EXTRAIT DU DOCUMENT -
Le langage – élément clé de l’identité culturelle – joue un rôle crucial dans la formation des normes. Pour étudier les mécanismes qui sous-tendent certains comportements sociaux (comme par exemple, la propension à l’homophobie) il est intéressant d’avoir accès aux représentations mentales des individus. Pour ce faire l’analyse du discours des sujets est une approche privilégiée dans la mesure où les productions verbales portent en leur sein les marques des mécanismes qui les ont engendrées. En d’autres termes on peut considérer que, d’une certaine façon, la cognition est en représentation à travers le langage. Les mots et les phrases utilisés pour décrire des concepts des situations spécifiques peuvent influencer ou expliquer la manière dont les individus se comportent dans la société et/ou dont ils perçoivent les comportements d’autrui. Les changements linguistiques peuvent également refléter les changements culturels plus larges, tels que l’évolution des attitudes et des valeurs sociales. L’évolution culturelle est ainsi étroitement liée à l’évolution linguistique. Les langues changent au fil du temps en raison des interactions entre les différents groupes culturels, des migrations et des échanges. De même, la manière dont une culture se développe et se transforme peut conduire à des changements linguistiques. Dans ce contexte, les travaux conduits en anthropologie humaine ont par exemple permis de démontrer que la structure sonore des prénoms attribués aux jeunes enfants de sexe féminin vs masculin ont évolué au cours du temps en confirmant l’hypothèse de masculinisation des femmes dans les sociétés post industrielles. Cette hypothèse a également été confirmée au plan vocal dans le cadre d’une analyse longitudinale. Enfin, au plan des représentations mentales, l’analyse du discours de sujets d’origines culturelles différentes a permis d’avancer une hypothèse sociale de l’homophobie. D’autres aspects linguistiques – comme la disparition récente du genre grammatical binaire fondé sur la distinction de genre féminin/masculin dans certaines langues – peuvent être expliqués par l’évolution culturelle des sociétés, en lien avec la modification des rapports sociaux attribués aux hommes et aux femmes.

DONNÉES FOURNIES -
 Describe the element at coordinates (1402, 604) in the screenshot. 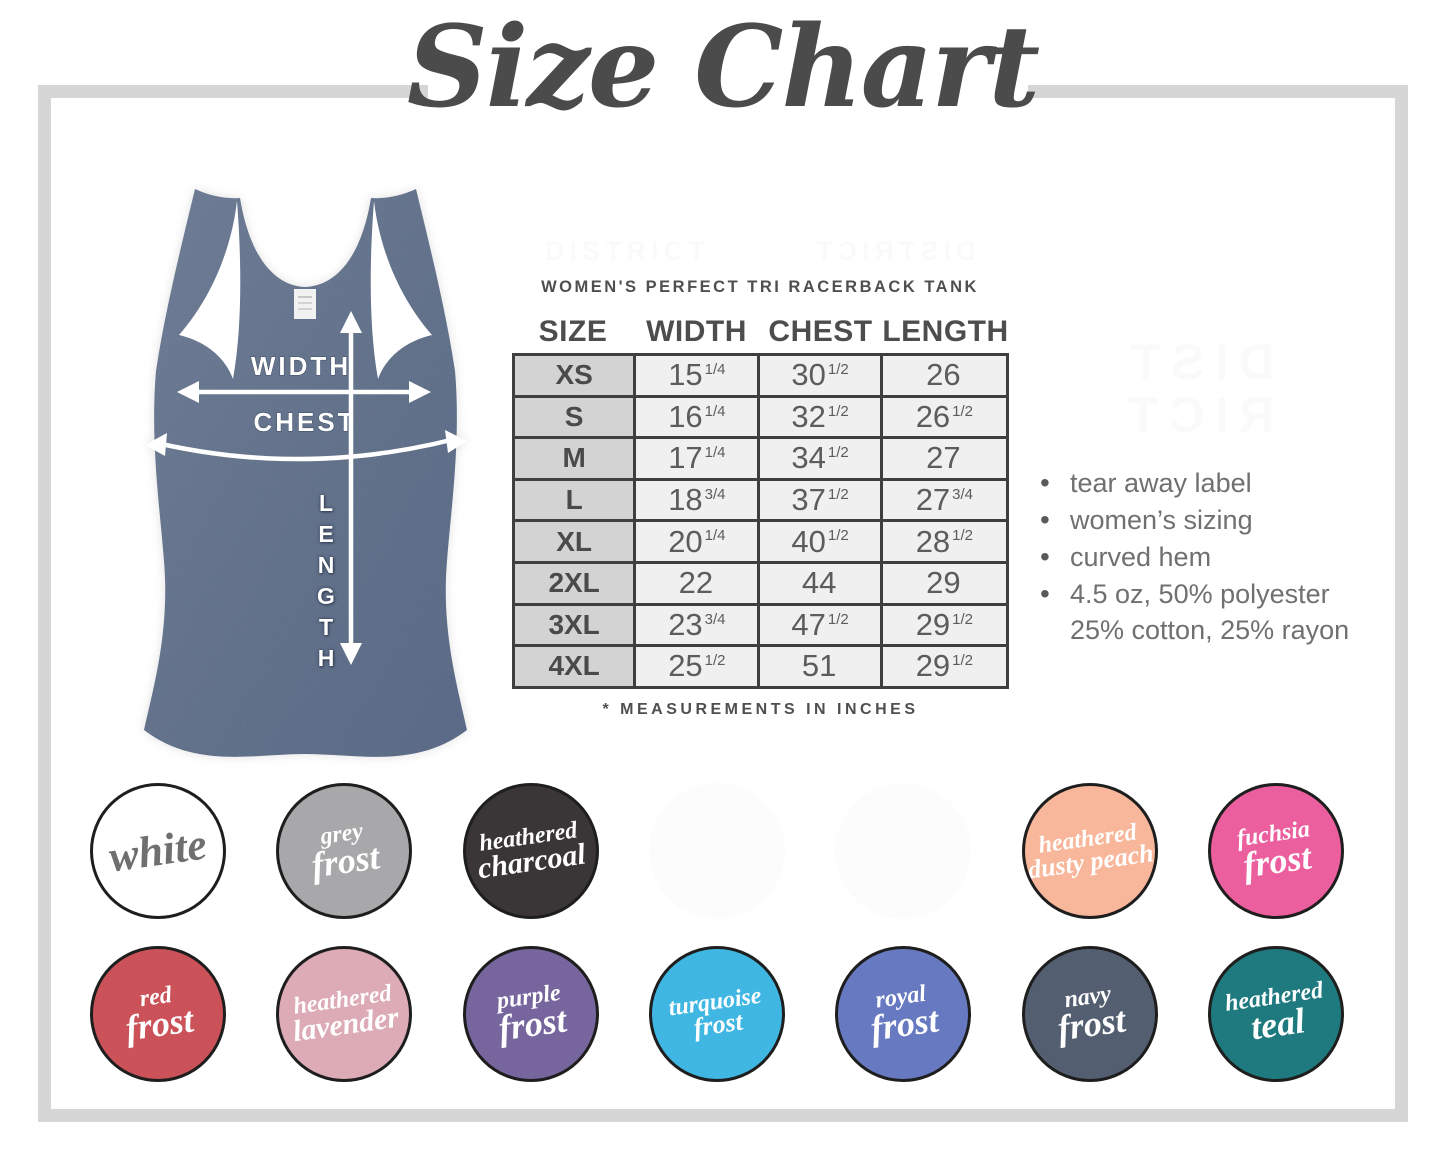

I see `frame-right` at that location.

CONSIGNES -
1. Présentez sous forme de liste, en gardant ses faits principaux, le paragraphe de l’extrait sur le langage et l’évolution culturelle qui commence par « Le langage – élément clé de l’identité culturelle ».
2. Selon l’extrait sur le langage et l’évolution culturelle, quelle hypothèse l’évolution de la structure sonore des prénoms a-t-elle confirmée ?

RÉPONSES ATTENDUES -
1.
- Le langage, élément clé de l’identité culturelle, joue un rôle crucial dans la formation des normes.
- Analyser le discours des sujets donne accès à leurs représentations mentales, car les productions verbales portent les marques des mécanismes qui les ont engendrées. La cognition est ainsi en représentation à travers le langage.
- Les mots et les phrases employés peuvent influencer ou expliquer le comportement des individus en société, ainsi que leur perception des comportements d’autrui.
- Évolution culturelle et évolution linguistique sont étroitement liées. Les langues changent sous l’effet des interactions entre groupes culturels, des migrations et des échanges, et la transformation d’une culture peut entraîner des changements linguistiques.
- L’évolution de la structure sonore des prénoms donnés aux filles et aux garçons a confirmé l’hypothèse de masculinisation des femmes dans les sociétés post-industrielles. Une analyse longitudinale l’a aussi confirmée au plan vocal.
- L’analyse du discours de sujets d’origines culturelles différentes a permis d’avancer une hypothèse sociale de l’homophobie.
- La disparition récente du genre grammatical binaire dans certaines langues peut s’expliquer par l’évolution culturelle des sociétés et par la modification des rapports sociaux attribués aux hommes et aux femmes.

2. L’hypothèse de masculinisation des femmes dans les sociétés post-industrielles.